Ne' il bene ne' il male
sono passati invano,
tutto era chiaro e luminoso.
Eppur questo non basta.

La vita mi prendeva,
sotto l'ala mi proteggeva,
mi salvava, ero davvero fortunato.
Eppur questo non basta.

Non sono bruciate le foglie,
non si sono spezzati i rami...
Il giorno è terso come cristallo.
Eppur questo non basta.

Mi chiedo e vi chiedo: Perché tutto ciò che abbiamo e che viviamo ora per ora momento per momento non basta?

Non basta a noi, più avanti nel tempo, che pure con quest’inquietudine avremmo dovuto imparare a convivere e invece non lo abbiamo mai imparato a abbastanza.

Non basta di certo ai giovani, nei quali l’inquietudine, la voglia di sperimentare, la volontà di sapere e di cercare dovrebbe essere, e forse ancora è,  molto più viva.

Un’inquietudine che è fonte d’infelicità?
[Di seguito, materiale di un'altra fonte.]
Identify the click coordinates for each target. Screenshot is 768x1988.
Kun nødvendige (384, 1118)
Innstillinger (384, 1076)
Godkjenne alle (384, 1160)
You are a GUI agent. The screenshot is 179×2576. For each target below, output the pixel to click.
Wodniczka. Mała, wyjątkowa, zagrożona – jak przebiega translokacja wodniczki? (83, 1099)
No, se essa è stimolo del vivere e molla della ricerca.

È però più espressione che fonte d’infelicità, quando la ricerca si è compiuta, avvitandosi su se stessa, ha bruciato le tappe, ha schiacciato sentimenti e relazioni, ha spalmato esperienze forti sull’arco del tempo di chi è giovane di corpo e a poco a poco si ritrova vecchio dentro.
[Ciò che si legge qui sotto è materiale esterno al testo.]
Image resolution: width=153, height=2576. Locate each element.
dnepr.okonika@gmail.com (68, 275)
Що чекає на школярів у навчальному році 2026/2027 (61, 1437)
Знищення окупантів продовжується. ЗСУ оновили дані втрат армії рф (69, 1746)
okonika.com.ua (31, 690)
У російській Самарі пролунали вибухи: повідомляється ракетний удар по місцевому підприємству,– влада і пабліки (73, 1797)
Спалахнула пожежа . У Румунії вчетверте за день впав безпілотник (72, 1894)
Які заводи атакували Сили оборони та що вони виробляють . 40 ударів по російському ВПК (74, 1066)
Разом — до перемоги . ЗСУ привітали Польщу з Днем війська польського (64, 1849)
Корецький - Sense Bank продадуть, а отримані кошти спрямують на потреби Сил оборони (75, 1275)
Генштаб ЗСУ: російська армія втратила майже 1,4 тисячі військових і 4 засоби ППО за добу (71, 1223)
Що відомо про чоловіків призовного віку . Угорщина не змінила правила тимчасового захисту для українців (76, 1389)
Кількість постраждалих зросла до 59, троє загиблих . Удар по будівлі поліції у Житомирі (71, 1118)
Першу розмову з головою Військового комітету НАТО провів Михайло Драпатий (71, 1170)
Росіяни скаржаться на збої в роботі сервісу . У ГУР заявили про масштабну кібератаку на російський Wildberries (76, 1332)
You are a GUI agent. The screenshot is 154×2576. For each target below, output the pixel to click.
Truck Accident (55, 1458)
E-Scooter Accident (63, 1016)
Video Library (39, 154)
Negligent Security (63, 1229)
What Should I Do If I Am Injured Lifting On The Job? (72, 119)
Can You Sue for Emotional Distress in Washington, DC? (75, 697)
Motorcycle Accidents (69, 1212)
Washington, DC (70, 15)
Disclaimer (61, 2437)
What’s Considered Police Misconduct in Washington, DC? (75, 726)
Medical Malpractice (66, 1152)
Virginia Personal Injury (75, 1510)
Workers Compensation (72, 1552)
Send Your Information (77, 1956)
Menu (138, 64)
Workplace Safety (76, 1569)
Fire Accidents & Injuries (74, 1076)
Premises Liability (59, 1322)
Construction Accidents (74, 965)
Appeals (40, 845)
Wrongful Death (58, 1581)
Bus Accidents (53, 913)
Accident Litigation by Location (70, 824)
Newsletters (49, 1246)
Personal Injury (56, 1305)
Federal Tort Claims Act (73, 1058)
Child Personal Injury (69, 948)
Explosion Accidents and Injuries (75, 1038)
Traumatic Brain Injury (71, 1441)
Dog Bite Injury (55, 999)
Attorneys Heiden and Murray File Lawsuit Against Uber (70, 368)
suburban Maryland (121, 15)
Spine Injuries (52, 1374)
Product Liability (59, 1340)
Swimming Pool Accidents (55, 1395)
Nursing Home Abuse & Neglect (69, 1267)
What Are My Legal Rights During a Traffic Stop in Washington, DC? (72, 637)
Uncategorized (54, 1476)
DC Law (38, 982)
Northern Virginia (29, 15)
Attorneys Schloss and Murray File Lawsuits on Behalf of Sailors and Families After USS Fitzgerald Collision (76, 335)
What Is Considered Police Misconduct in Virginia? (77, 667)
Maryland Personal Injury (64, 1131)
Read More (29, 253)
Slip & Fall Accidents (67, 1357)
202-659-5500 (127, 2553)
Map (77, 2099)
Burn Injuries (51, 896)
Esagerazioni di un educatore, per giunta prete? No, piuttosto registrazione di un diffuso senso di frustrazione, che recentemente è stato segnalato anche dall’autorevole rivista scientifica New Scientist. Si tratta del risultato di un’indagine, condotta per 3 anni da sociologi e psicologi, a livello internazionale, con l’obiettivo di appurare quali fossero i paesi più felici del globo. Sorpresa: non solo non sono quelli più ricchi dove si vive con maggiori agiatezze, ma sono quelli più poveri. Al primo posto la Nigeria, con il 68 %, il Messico con il 59 %, il Venezuela con il 58, El Salvador con il 55, il Portorico con il 51 ecc… Sotto il Vietnam e la Colombia (49-48 %) l’Olanda e poi la Danimarca (47-46 %). Per trovare l’Italia bisogna andare molto più in basso (con una percentuale attestata solo sul 17 %). Un’indagine seria, che ha evidenziato come non abbondante denaro, immarcescibile bellezza, perenne giovinezza, ma qualità di rapporti buoni e positivi, amicizia autentica, fede profonda sono la ragione della felicità degli intervistati[1].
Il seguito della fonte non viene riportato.